In total, 743 Cubans remain punished for that day that marked the largest citizen protest in more than six decades, among them 13 women, mothers and workers who are harshly punished to demobilize independent female leadership. Among them, Lizandra Góngoraimprisoned in Los Colonos prison and separated from her five children due to a 14-year sentence for demanding basic freedoms; or María Cristina Garrido, a poet imprisoned and subjected to constant harassment for having raised her voice against the Government.
The regime is also cruel to artists. Eleven remain in prison and have accumulated more than 137 years of sanctions for making music, poetry or critical art, among them the rapper Maykel Castillo Osorbotwo-time Latin Grammy winner for Homeland and Lifewho has gone through numerous punishment cells and threats of transfer away from his family, and the visual artist Luis Manuel Otero Alcántara, who is in Guanajay prison and has suffered from chikungunya, with fever and diarrhea without medical attention. He recently began a voluntary fast to demand the freedom of all prisoners of conscience.
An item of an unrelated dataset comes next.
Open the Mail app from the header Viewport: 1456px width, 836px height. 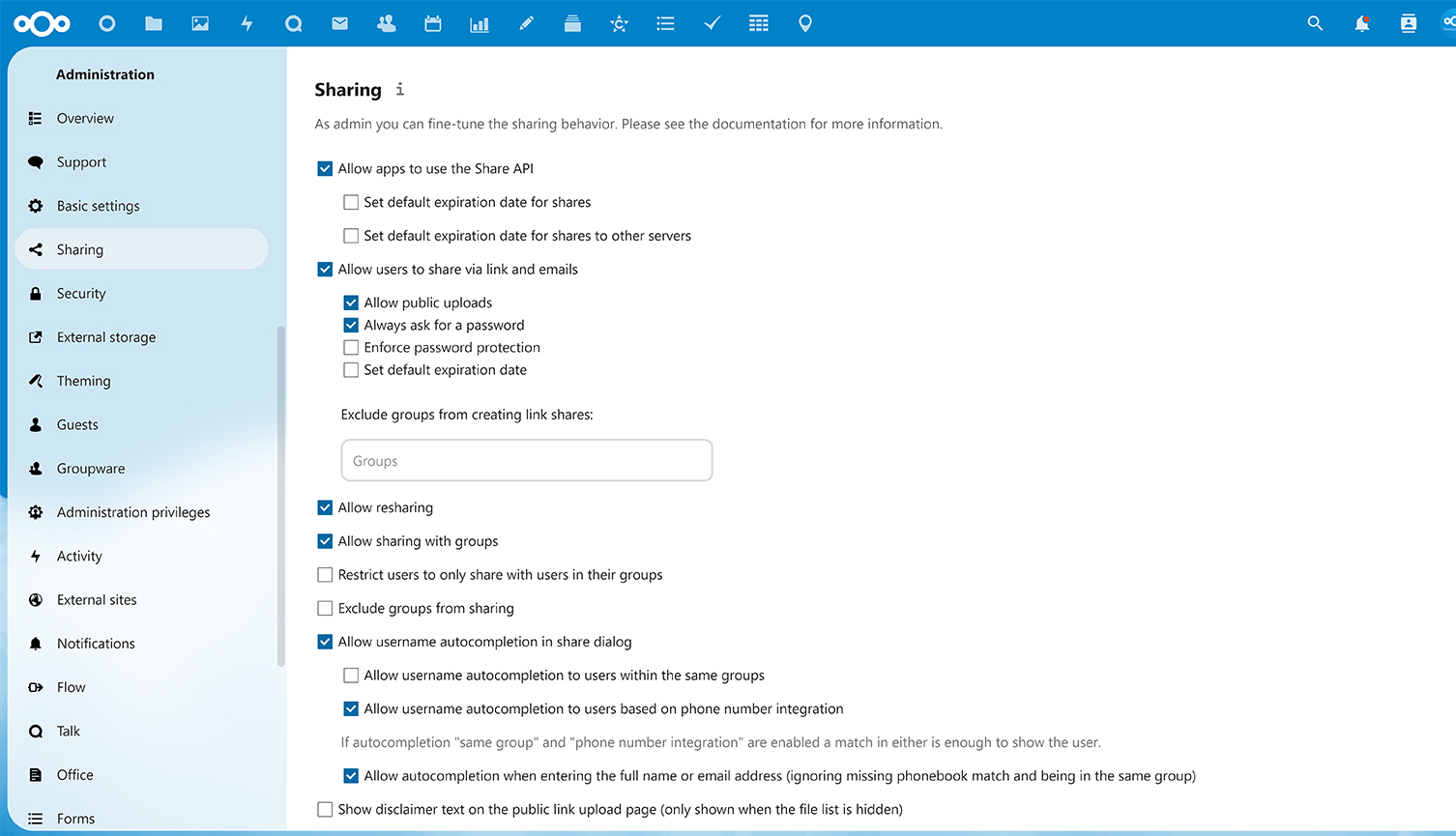point(339,23)
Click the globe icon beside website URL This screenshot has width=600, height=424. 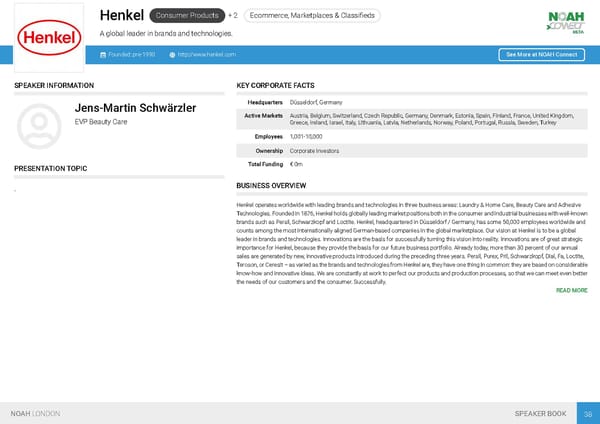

The country’s health crisis, increased inside the prisonsworsens the situation. Currently, 461 political prisoners suffer from serious illnesses without treatment and 41 have mental disorders without psychiatric care, figures that show that physical and psychological deterioration is a deliberate component of repression.
For its part, the Cuban Observatory for Human Rights (OCDH) denounced at least 225 repressive actions on the island in the month of November, of which 18 were arbitrary detentions and 207 were other abuses.
Among the violations most committed by the Cuban regime last month are illegal detentions in homes, abuses against political prisoners, threats and police summonses. Most of the repressive acts took place in the provinces of Havana, Holguín, Guantánamo and Sancti Spíritus.
The country’s health crisis, increased within prisons, worsens the situation of political prisoners
“The regime maintains repression in a context of aggravated social crisis, without medicine or food to alleviate the health situation resulting from several simultaneous epidemics. The authorities do not provide solutions and at the same time continue to repress any political or citizen initiative,” states the OCDH in the report published this Monday.
The repression in November once again exceeded the borders of the Island, by directly threatening, with names and surnames, 18 journalists and collaborators of the digital media. The Touchbased outside the country.
“We see with concern the growing use of blacklists to threaten exiled activists in several countries. We hold the Cuban regime responsible for any situation that these people may face,” added the OCDH.
This year, at least 2,883 repressive actions have been recorded, including 651 illegal detentions in homes and 508 arbitrary detentions.
Prisoners Defenders highlighted other infamous records of Cuba in 2025, when the Island has become the first country in the world for cases of arbitrary detention, according to the UN Working Group on that issue; the second country in the world by prison population rate and the fourth worldwide by number of urgent actions by the UN Committee on Forced Disappearances.